It is important to provide either a local and/or a remote contemporary asynchronous copying capability of data for real-time backup protection of data stored in a data processing installation, such as in peripheral data storage. Backing up or copying to a remote data center provides for physical disasters not protected by a local back up copy, even to an independent data-storage system. This automatic data copying is referred to as remote duplexing or remote data copying. It is important to have this type of automatic service for disaster data backup. Most users want this automatic backup capability to be direct access storage device (DASD) storage based and application independent and to be independent of application program execution.
Such data preservation uses either synchronous or asynchronous copying. Synchronous copying requires that both the primary and secondary copies of data be retentively stored before an indication is given to the writing host processor that the data are retentively stored. Asynchronous copying merely requires that the data are retentively stored in a primary systems data storage. The back up storage proceeds independently of the primary data storage completion. Usually such back up is timely completed using contemporary asychronous remote data copying. Such remote copying is of special significance where it is anticipated that data copied and stored at a remote site would be the repository for any continued interaction with the data should the work and data of a primary site become unavailable. The factors of interest in copying include the protection domain (system and/or environmental failure or device and/or media failure), data loss (no loss/partial loss), time where copying occurs as related to the occurrence of other data and processes (point in time/real time), the degree of disruption to applications executing on said computer, and whether the copy is application or storage subsystem based. With regard to the last factor, application based copying involves log files, data files, program routines while storage based copying involves an understanding of DASD addresses and data set identifiers. Another factor is minimal interference of such remote data copying with usual day-to-day data processing operations. It is therefore desired to provide an efficient apparatus and method for remote data copying meeting the above-stated needs.

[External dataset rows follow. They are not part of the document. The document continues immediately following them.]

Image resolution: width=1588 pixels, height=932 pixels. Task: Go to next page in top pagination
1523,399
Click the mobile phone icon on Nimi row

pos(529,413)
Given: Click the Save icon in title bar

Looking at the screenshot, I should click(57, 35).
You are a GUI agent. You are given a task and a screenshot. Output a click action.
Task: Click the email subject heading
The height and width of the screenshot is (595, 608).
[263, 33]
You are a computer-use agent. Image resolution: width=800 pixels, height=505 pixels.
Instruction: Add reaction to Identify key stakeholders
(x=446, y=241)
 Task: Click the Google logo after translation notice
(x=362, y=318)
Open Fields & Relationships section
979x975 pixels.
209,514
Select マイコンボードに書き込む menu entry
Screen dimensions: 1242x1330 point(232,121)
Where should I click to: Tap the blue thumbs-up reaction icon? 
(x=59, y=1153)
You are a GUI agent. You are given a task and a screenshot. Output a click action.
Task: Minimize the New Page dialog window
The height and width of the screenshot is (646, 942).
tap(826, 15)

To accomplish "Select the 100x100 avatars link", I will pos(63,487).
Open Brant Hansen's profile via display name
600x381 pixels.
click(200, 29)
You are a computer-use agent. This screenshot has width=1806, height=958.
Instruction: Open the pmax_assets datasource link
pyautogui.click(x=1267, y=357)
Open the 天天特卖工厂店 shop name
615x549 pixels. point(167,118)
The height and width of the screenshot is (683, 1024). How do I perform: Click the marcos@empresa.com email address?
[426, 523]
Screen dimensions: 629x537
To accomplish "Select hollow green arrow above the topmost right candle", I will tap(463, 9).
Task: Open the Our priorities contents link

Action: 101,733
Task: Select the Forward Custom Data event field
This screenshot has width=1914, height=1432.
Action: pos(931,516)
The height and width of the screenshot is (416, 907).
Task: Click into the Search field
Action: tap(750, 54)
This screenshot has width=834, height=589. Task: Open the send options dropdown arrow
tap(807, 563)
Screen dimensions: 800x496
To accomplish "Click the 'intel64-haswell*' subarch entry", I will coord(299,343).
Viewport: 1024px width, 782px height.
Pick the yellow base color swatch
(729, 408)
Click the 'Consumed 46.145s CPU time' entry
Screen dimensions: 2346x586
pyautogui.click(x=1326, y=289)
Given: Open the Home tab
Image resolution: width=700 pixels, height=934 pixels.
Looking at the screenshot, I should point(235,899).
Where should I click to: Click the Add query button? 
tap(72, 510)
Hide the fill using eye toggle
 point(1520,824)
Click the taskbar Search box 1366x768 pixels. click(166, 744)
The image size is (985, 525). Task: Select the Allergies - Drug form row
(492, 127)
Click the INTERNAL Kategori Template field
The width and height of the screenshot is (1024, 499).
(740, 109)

Copying data from a primary system to a remote secondary system asynchronously and independently from primary site data processing operations involves an appreciation of how write update operations are generated at a primary system. In this regard, a primary site includes one or more applications concurrently executing on a processor in which each application generates what is termed "application dependent writes". That is, the storage subsystem has no knowledge or awareness of the write operations or their queued scheduling to be invoked or called via the operating system. Varying delay is endemic. Applications do not write merely to a single or the same DASD. Indeed, they may cluster their writes in differing patterns such that both the queue length and the queue service rate vary among the DASD storage devices for both initial write and copy generating purposes. This means that the copies received at the remote site have a reasonably high probability of being in an out-of-order sequence much of the time and subject to delay or loss.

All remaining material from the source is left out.